Exercise text START

Soviet journalist, publicist, and political figure

Yuri Zhukov (Юрий Жуков), born Georgy Aleksandrovich Zhukov (Георгий Александрович Жуков; 23 April 1908, Almazna - 31 May 1991, Moscow) was a Soviet journalist, publicist and political figure.

==Biography==
Born at the Almaznaya station, then part of the Slavyanoserbsk uezd, Yekaterinoslav Governorate in the Russian Empire, in the family of a clergyman (later a teacher). Georgy, as a child, when the difficult events of 1914-1920 began, was sent by his father to his brother Mikhail Zhukov in Tiflis, who loved his nephew as his own son and helped him improve his French.

In 1925 he became an employee of the wall newspaper of the Lugansk railway vocational school "Red Puteyets". From 1926 he worked as an assistant driver in the Lugansk branch of the Donetsk Railway. From 1927 he was a worker correspondent of the enamel plant, then a correspondent, literary employee, head of the department of the newspapers "Luganskaya Pravda", "Komsomolets Ukrainy".

In 1932 he graduated from the Moscow Lomonosov Automobile and Tractor Institute, then worked as a design engineer at the Gorky Automobile Plant. From 1932 he worked for the newspaper Komsomolskaya Pravda (literary employee, department head). In 1938-1940 he was a correspondent for the magazine Nasha Strana. In 1940-1941 he was department head for the magazine Novy Mir. In 1941-1945 he served as a war correspondent, head of the front department. In 1946, following the end of the war, he became member of the editorial board of Komsomolskaya Pravda.

In 1957-1962 he served as the chairman of the powerful State Committee for Cultural Relations with Foreign Countries, an organ that took sizable portion of responsibilities from the Soviet Foreign Ministry from 1957 to 1967. Zhukov would oversee preparations and signing of the first agreement on cultural exchanges with the United States (Lacy-Zarubin act, signed in January 1958) and the Soviet national exhibition in New York in summer 1959. He also hosted Vice President Richard Nixon on an unofficial visit to the Soviet Union July 23 - August 2, 1959 to open the American National Exhibition in Sokolniki Park in Moscow.

Exercise text END

» Exercises
(a) Name every newspaper and magazine that the Yuri Zhukov biography says he worked for.
(b) Copy the part of the Yuri Zhukov biography starting with "Soviet journalist, publicist, and" and going on through "and political figure.".
The listing that comes next has nothing to do with the Yuri Zhukov biography.

Collected material START

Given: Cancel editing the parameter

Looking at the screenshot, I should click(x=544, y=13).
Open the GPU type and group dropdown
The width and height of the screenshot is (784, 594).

Collected material END

» Written answers
(a)
"Red Puteyets"
"Luganskaya Pravda"
"Komsomolets Ukrainy"
Komsomolskaya Pravda
Nasha Strana
Novy Mir

(b)
Soviet journalist, publicist, and political figure

Yuri Zhukov (Юрий Жуков), born Georgy Aleksandrovich Zhukov (Георгий Александрович Жуков; 23 April 1908, Almazna - 31 May 1991, Moscow) was a Soviet journalist, publicist and political figure.